Le GR 21, trop sage dans son parcours, voudrait me faire passer sur les hauteurs, mais je déteste marcher sur ces terrains où règne la dictature de Monsanto, ses semences stériles enrobées de pesticides et fongicides rouges, farine de mort aux rats promises aux boulangeries de France et de Navarre inféodées. Les exploitants sûrs de leur fait épandent du lisier de vache. Ça pue la merde et nous prépare les algues vertes du prochain été. La fine poussière de leurs engrais envahit l’air légèrement tiède de cette semaine ensoleillée.
J’aime encore moins leurs villages où l’on entend la tourterelle. Ça sent son pavillon de lotissement, sa pancarte « Attention, chien méchant », sa cigale accrochée à la porte, de surcroît, je déteste les thuyas, ces murailles acides qui n’accueillent ni passereaux ni rien d’autre qu’eux — mêmes. À ceux-là, je préfère les oiseaux maritimes qui s’appellent entre mer et falaises, le choucas entre-deux, mi terrestre -mi-mer, corvidé court de corps au cri sec et nerveux dont la femelle pond ses œufs dans les trous de la pierre.
Mais piéton passager des platures je m’alerte d’un remous dans le sable et traverse une source d’eau douce résurgente au niveau de la mer. Jadis, ici, les femmes de la valleuse s’y retrouvaient pour y laver leur linge, quand les Allemands, 40 mètres plus haut, faisaient construire en 42 à grand renfort de déportés aux ordres de l’ingénieur du Troisième Reich Fritz Todt, le Mur de l’Atlantique pour défendre la côte du débarquement des troupes alliées qu’ils redoutaient et qui les balaieront au prix de milliers de morts.

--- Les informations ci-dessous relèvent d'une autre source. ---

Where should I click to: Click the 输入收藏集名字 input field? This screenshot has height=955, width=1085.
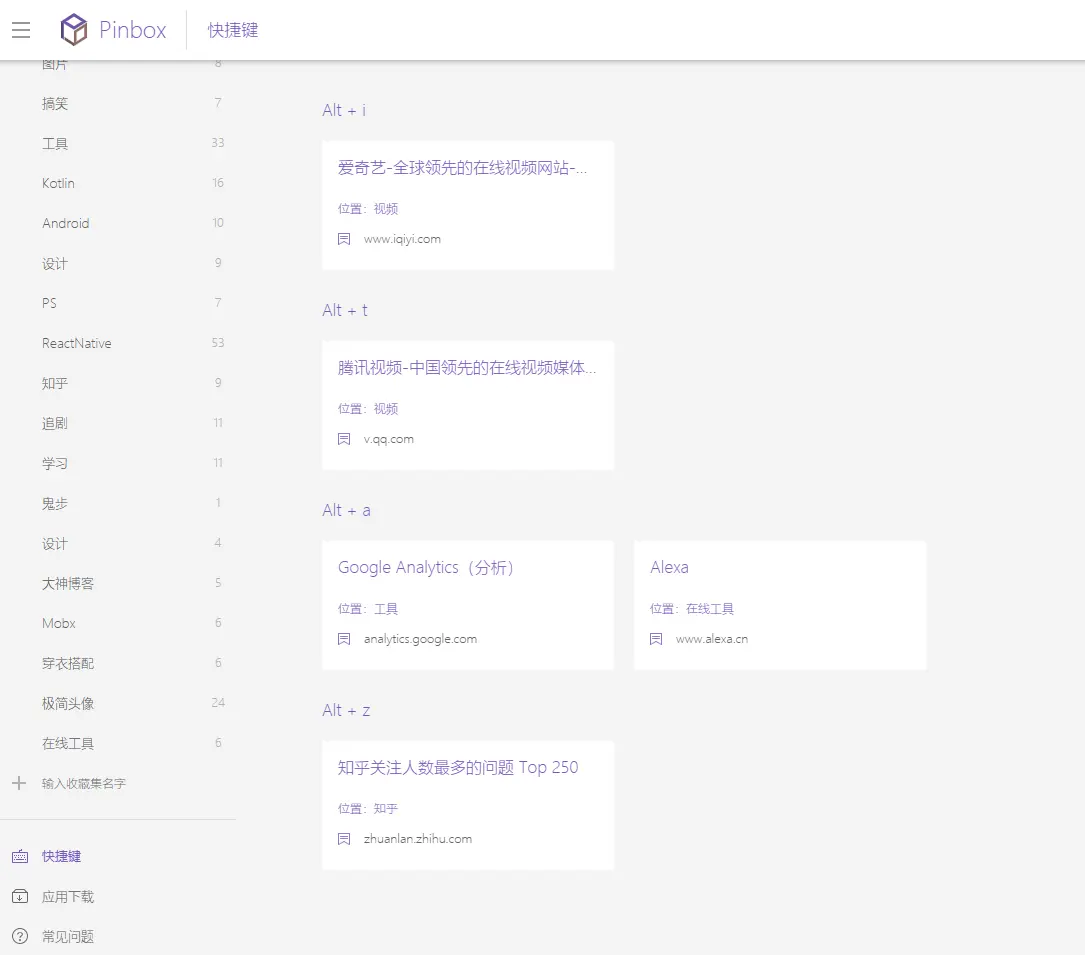pos(83,783)
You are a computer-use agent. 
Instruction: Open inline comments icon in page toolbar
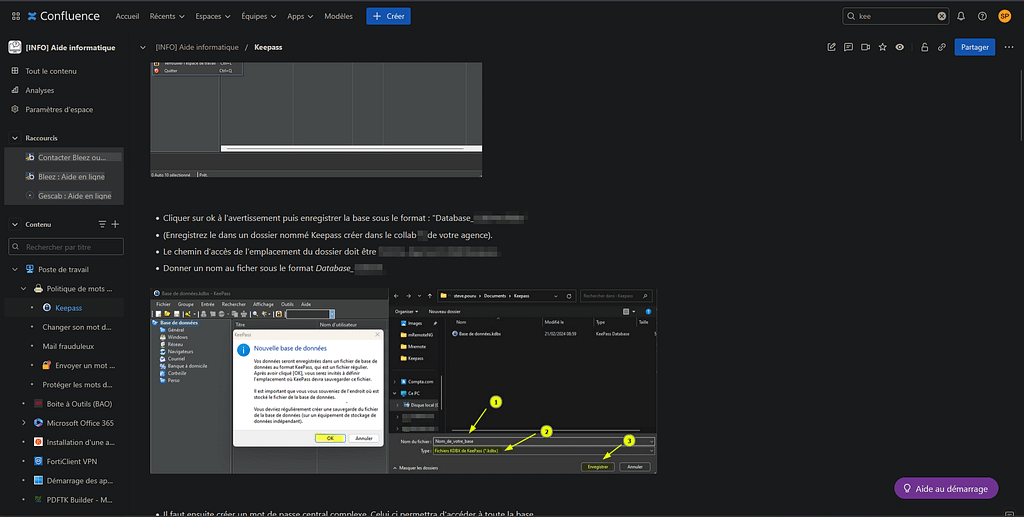pos(848,47)
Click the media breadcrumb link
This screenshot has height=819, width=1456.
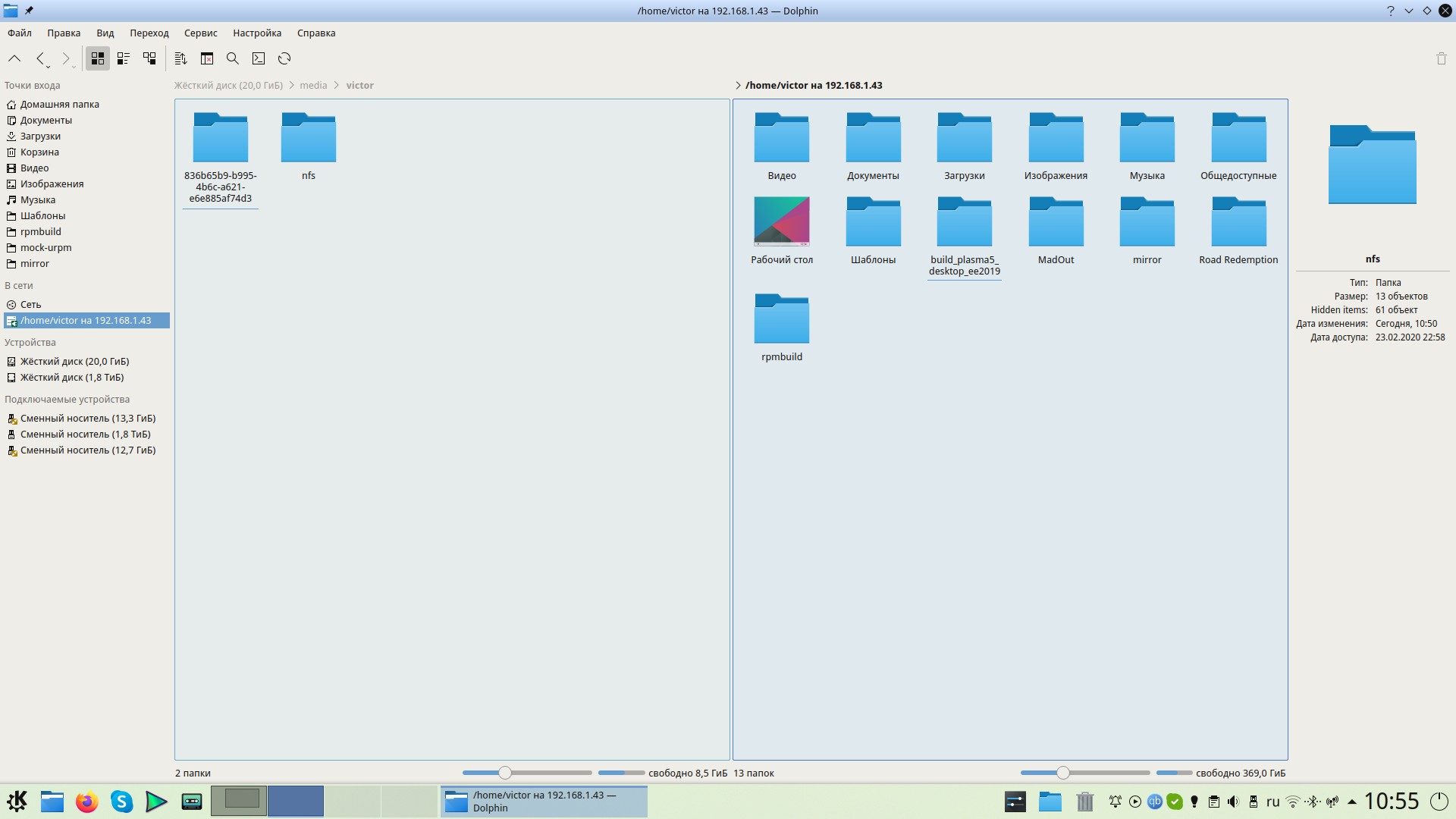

Sans compter l’érosion et la montée des eaux donnant à ces bunkers, dépris de leur fureur, d’inconvenantes postures d’autruches avec leurs fondations offertes aux nues et aux falaises qui reculent.
Je me surprends à ne plus souhaiter la compagnie des hommes. Avant d’y revenir, il me faudra des heures dans les effondrements de craie, de terre et de silex, des heures dans la dissolution des carbonates et l’érosion des grès, dans la lenteur des bigorneaux à tracer leur chemin dans le sable, et peut-être des siècles à me fondre au chanfrein d’un mammouth moussu venu boire à la mer.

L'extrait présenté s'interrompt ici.